- **REQUIREMENT**:
Repeat the lines in the stretch from the one containing "You are a computer-use" through the one containing "click(14, 85)", requests included, adding 70 to every coordinate in their answers. Omit the pictures from your output.

- **PROVIDED INFORMATION**:
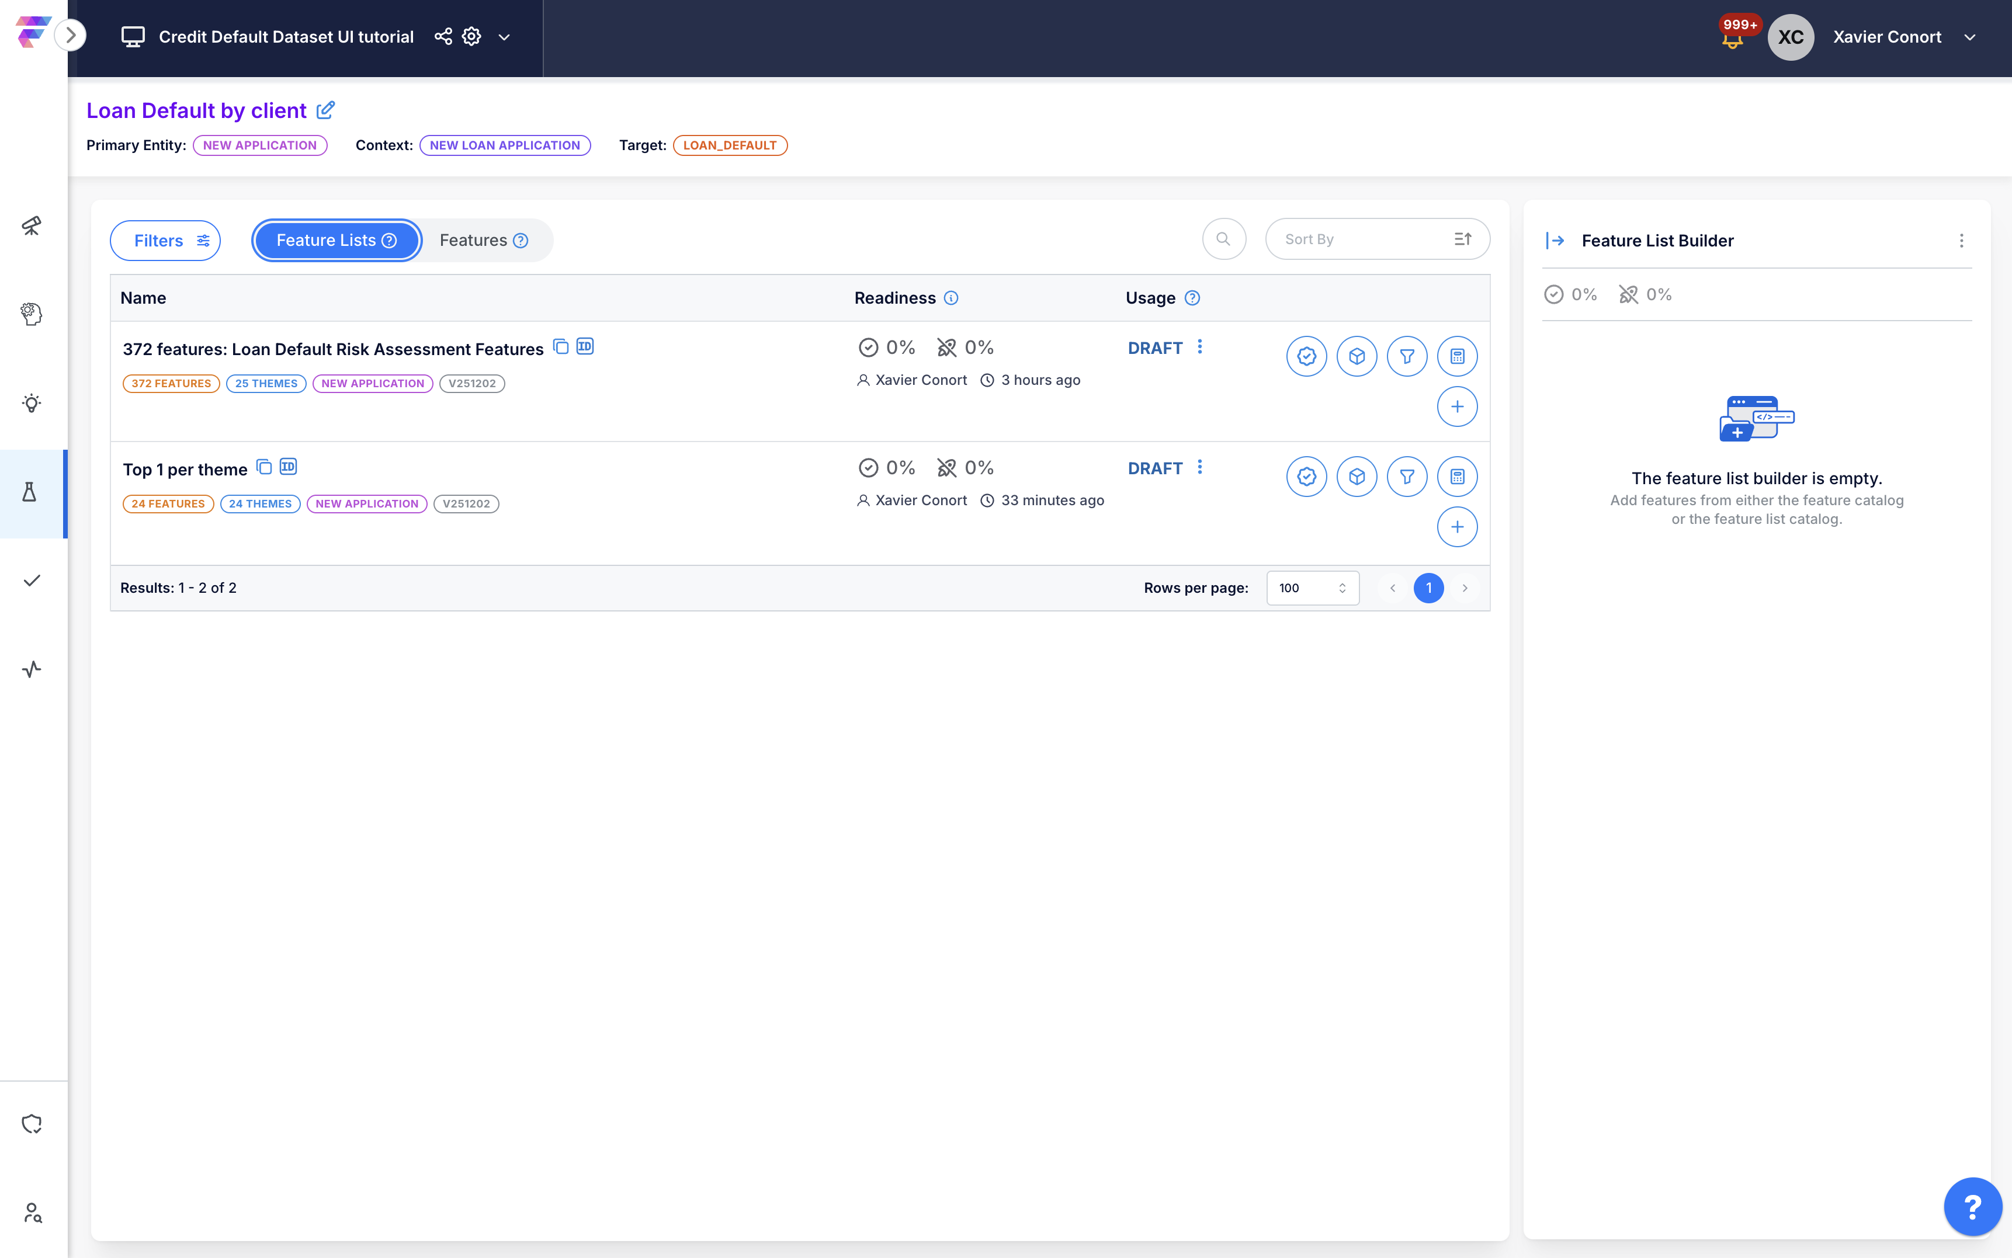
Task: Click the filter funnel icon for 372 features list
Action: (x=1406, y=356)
--
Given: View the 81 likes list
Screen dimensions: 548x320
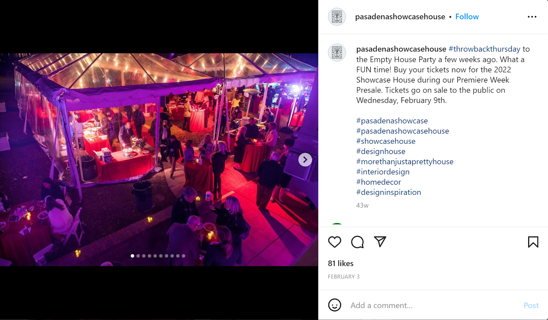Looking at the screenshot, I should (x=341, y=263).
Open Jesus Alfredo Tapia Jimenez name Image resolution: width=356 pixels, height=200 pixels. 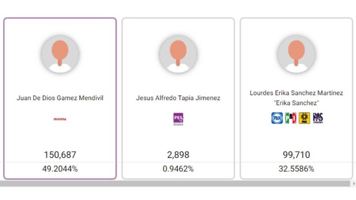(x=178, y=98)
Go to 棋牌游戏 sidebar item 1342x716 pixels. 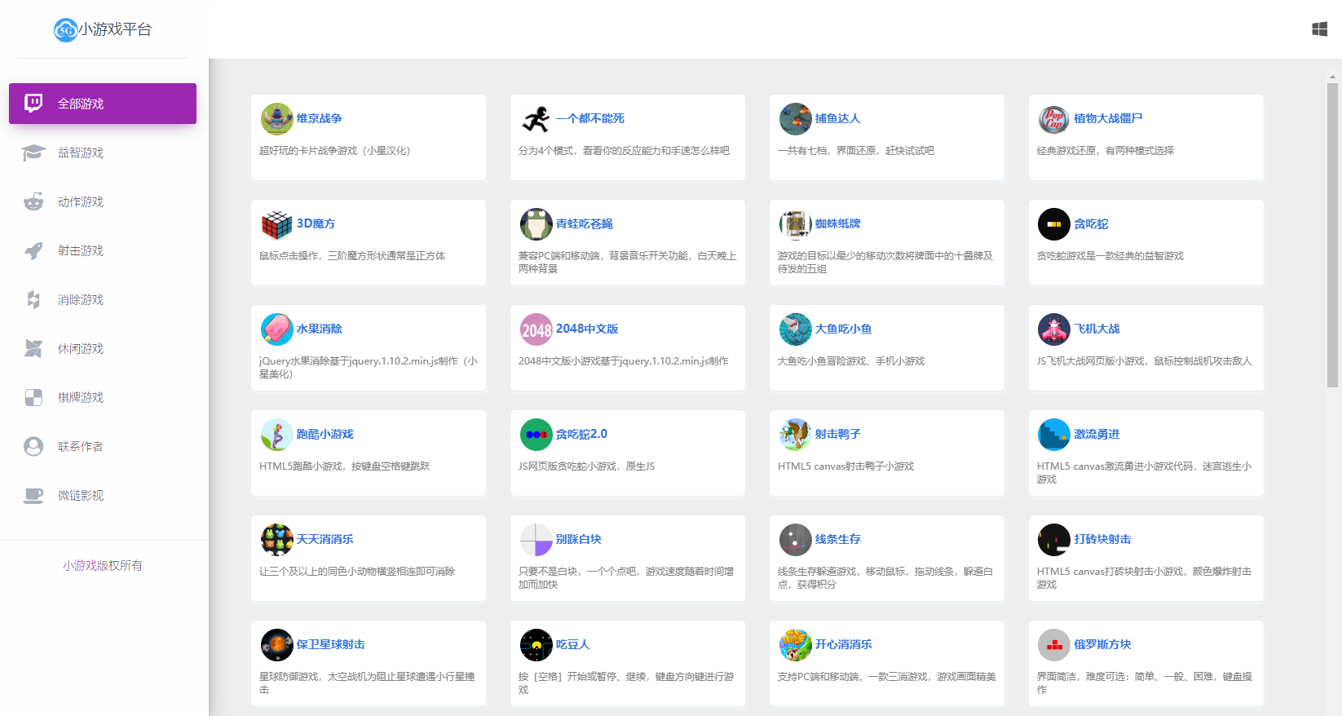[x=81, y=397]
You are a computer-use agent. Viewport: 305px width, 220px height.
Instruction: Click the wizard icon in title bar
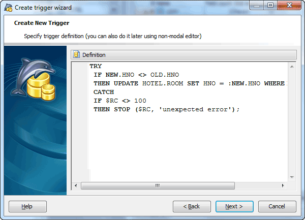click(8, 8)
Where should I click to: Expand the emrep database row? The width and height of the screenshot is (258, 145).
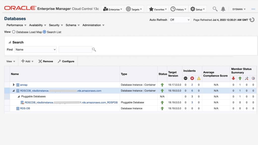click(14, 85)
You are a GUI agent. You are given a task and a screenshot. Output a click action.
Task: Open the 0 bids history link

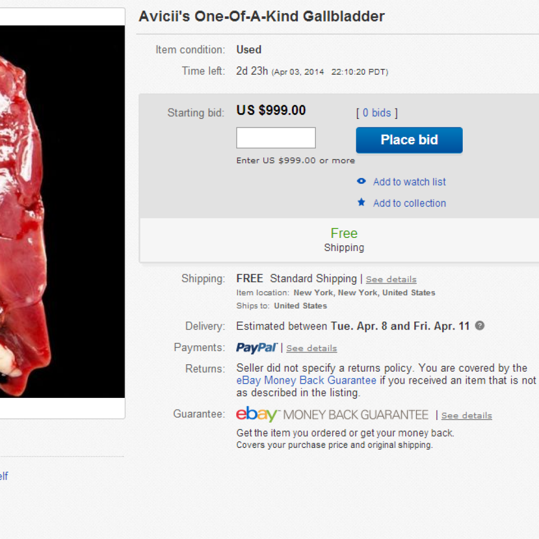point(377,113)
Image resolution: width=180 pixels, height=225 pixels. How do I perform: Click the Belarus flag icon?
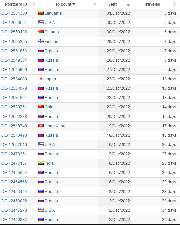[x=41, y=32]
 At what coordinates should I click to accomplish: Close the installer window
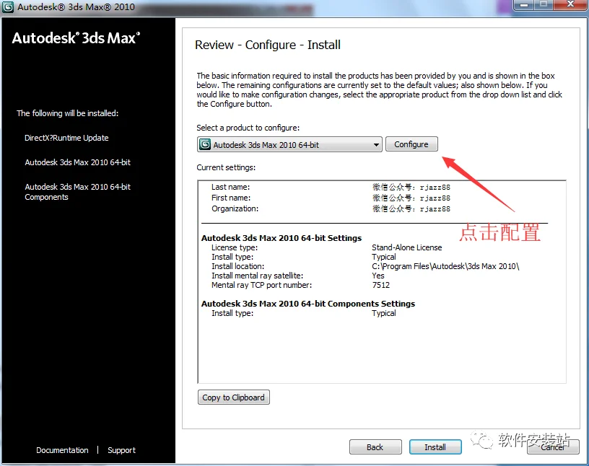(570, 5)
--
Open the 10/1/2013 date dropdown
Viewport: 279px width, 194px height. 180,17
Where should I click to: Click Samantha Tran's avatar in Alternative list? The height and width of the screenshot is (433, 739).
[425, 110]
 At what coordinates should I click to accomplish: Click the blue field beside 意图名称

- **WORKED SOLUTION**:
You are a computer-use agent. Viewport: 305px width, 220px height.
Instruction: Click the wizard icon in title bar
click(78, 78)
Where should I click to: Expand the emrep database row? The width and height of the screenshot is (258, 145).
click(84, 155)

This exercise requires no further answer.